- ZIEL DER AUFGABE -
Geben Sie das gesamte folgende Material Zeile für Zeile unverändert wieder.

─── BEREITGESTELLTES MATERIAL ───

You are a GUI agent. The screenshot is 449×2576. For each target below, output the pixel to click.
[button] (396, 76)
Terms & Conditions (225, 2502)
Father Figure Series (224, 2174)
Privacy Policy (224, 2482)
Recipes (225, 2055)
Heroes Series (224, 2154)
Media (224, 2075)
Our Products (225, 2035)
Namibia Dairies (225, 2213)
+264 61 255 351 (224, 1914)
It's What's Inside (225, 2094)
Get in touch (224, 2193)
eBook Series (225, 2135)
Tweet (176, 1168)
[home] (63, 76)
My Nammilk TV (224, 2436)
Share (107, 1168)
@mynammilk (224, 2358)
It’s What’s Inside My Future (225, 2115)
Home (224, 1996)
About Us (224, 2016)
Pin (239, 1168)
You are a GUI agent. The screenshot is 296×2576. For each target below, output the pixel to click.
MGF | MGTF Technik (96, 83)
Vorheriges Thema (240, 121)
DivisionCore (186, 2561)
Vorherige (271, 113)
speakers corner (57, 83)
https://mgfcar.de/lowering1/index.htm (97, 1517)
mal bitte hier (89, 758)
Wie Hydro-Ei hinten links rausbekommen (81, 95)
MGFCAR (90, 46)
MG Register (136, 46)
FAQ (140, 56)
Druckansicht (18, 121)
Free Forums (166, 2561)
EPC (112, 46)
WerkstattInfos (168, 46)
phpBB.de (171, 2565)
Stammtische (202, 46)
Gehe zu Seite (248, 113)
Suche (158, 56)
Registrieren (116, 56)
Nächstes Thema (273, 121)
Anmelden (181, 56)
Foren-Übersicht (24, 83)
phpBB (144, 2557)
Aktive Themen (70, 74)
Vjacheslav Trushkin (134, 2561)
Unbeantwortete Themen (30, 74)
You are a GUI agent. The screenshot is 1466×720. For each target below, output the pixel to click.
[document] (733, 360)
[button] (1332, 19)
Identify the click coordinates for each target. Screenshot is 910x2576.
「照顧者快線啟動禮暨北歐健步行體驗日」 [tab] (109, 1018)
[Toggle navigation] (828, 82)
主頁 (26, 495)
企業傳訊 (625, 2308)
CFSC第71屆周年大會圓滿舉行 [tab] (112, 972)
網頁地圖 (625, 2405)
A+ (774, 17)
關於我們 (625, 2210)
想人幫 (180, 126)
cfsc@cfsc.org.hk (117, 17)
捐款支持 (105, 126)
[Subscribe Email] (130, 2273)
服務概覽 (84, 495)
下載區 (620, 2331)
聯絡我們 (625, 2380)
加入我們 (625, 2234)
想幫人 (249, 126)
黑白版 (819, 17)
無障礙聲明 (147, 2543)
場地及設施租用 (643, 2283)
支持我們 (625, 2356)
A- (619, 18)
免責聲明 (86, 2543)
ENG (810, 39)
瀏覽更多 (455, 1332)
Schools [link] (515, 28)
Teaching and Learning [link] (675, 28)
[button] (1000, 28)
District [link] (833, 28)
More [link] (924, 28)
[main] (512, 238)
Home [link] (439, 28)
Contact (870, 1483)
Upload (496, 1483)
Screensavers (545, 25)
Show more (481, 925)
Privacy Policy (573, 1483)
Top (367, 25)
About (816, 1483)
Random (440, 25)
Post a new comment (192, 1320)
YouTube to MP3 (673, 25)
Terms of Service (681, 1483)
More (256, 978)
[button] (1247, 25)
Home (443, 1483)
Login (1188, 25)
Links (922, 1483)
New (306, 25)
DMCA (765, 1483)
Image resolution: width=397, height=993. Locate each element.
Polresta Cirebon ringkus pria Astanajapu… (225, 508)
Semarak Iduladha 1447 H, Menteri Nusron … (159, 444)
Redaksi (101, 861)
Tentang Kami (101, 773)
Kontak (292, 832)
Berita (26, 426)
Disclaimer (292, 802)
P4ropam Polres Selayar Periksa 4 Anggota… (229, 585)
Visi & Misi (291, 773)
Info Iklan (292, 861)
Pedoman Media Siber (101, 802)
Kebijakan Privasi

───

- SCHRIFTLICHE LÖSUNG -
You are a GUI agent. The screenshot is 449×2576. For each target below, output the pixel to click.
[button] (396, 76)
Terms & Conditions (225, 2502)
Father Figure Series (224, 2174)
Privacy Policy (224, 2482)
Recipes (225, 2055)
Heroes Series (224, 2154)
Media (224, 2075)
Our Products (225, 2035)
Namibia Dairies (225, 2213)
+264 61 255 351 (224, 1914)
It's What's Inside (225, 2094)
Get in touch (224, 2193)
eBook Series (225, 2135)
Tweet (176, 1168)
[home] (63, 76)
My Nammilk TV (224, 2436)
Share (107, 1168)
@mynammilk (224, 2358)
It’s What’s Inside My Future (225, 2115)
Home (224, 1996)
About Us (224, 2016)
Pin (239, 1168)
You are a GUI agent. The screenshot is 296×2576. For each target below, output the pixel to click.
MGF | MGTF Technik (96, 83)
Vorheriges Thema (240, 121)
DivisionCore (186, 2561)
Vorherige (271, 113)
speakers corner (57, 83)
https://mgfcar.de/lowering1/index.htm (97, 1517)
mal bitte hier (89, 758)
Wie Hydro-Ei hinten links rausbekommen (81, 95)
MGFCAR (90, 46)
MG Register (136, 46)
FAQ (140, 56)
Druckansicht (18, 121)
Free Forums (166, 2561)
EPC (112, 46)
WerkstattInfos (168, 46)
phpBB.de (171, 2565)
Stammtische (202, 46)
Gehe zu Seite (248, 113)
Suche (158, 56)
Registrieren (116, 56)
Nächstes Thema (273, 121)
Anmelden (181, 56)
Foren-Übersicht (24, 83)
phpBB (144, 2557)
Aktive Themen (70, 74)
Vjacheslav Trushkin (134, 2561)
Unbeantwortete Themen (30, 74)
You are a GUI agent. The screenshot is 1466×720. For each target below, output the pixel to click.
[document] (733, 360)
[button] (1332, 19)
Identify the click coordinates for each target. Screenshot is 910x2576.
「照顧者快線啟動禮暨北歐健步行體驗日」 [tab] (109, 1018)
[Toggle navigation] (828, 82)
主頁 (26, 495)
企業傳訊 (625, 2308)
CFSC第71屆周年大會圓滿舉行 [tab] (112, 972)
網頁地圖 (625, 2405)
A+ (774, 17)
關於我們 (625, 2210)
想人幫 (180, 126)
cfsc@cfsc.org.hk (117, 17)
捐款支持 (105, 126)
[Subscribe Email] (130, 2273)
服務概覽 (84, 495)
下載區 (620, 2331)
聯絡我們 (625, 2380)
加入我們 (625, 2234)
想幫人 (249, 126)
黑白版 (819, 17)
無障礙聲明 (147, 2543)
場地及設施租用 (643, 2283)
支持我們 (625, 2356)
A- (619, 18)
免責聲明 (86, 2543)
ENG (810, 39)
瀏覽更多 (455, 1332)
Schools [link] (515, 28)
Teaching and Learning [link] (675, 28)
[button] (1000, 28)
District [link] (833, 28)
More [link] (924, 28)
[main] (512, 238)
Home [link] (439, 28)
Contact (870, 1483)
Upload (496, 1483)
Screensavers (545, 25)
Show more (481, 925)
Privacy Policy (573, 1483)
Top (367, 25)
About (816, 1483)
Random (440, 25)
Post a new comment (192, 1320)
YouTube to MP3 (673, 25)
Terms of Service (681, 1483)
More (256, 978)
[button] (1247, 25)
Home (443, 1483)
Login (1188, 25)
Links (922, 1483)
New (306, 25)
DMCA (765, 1483)
Image resolution: width=397, height=993. Locate each element.
Polresta Cirebon ringkus pria Astanajapu… (225, 508)
Semarak Iduladha 1447 H, Menteri Nusron … (159, 444)
Redaksi (101, 861)
Tentang Kami (101, 773)
Kontak (292, 832)
Berita (26, 426)
Disclaimer (292, 802)
P4ropam Polres Selayar Periksa 4 Anggota… (229, 585)
Visi & Misi (291, 773)
Info Iklan (292, 861)
Pedoman Media Siber (101, 802)
Kebijakan Privasi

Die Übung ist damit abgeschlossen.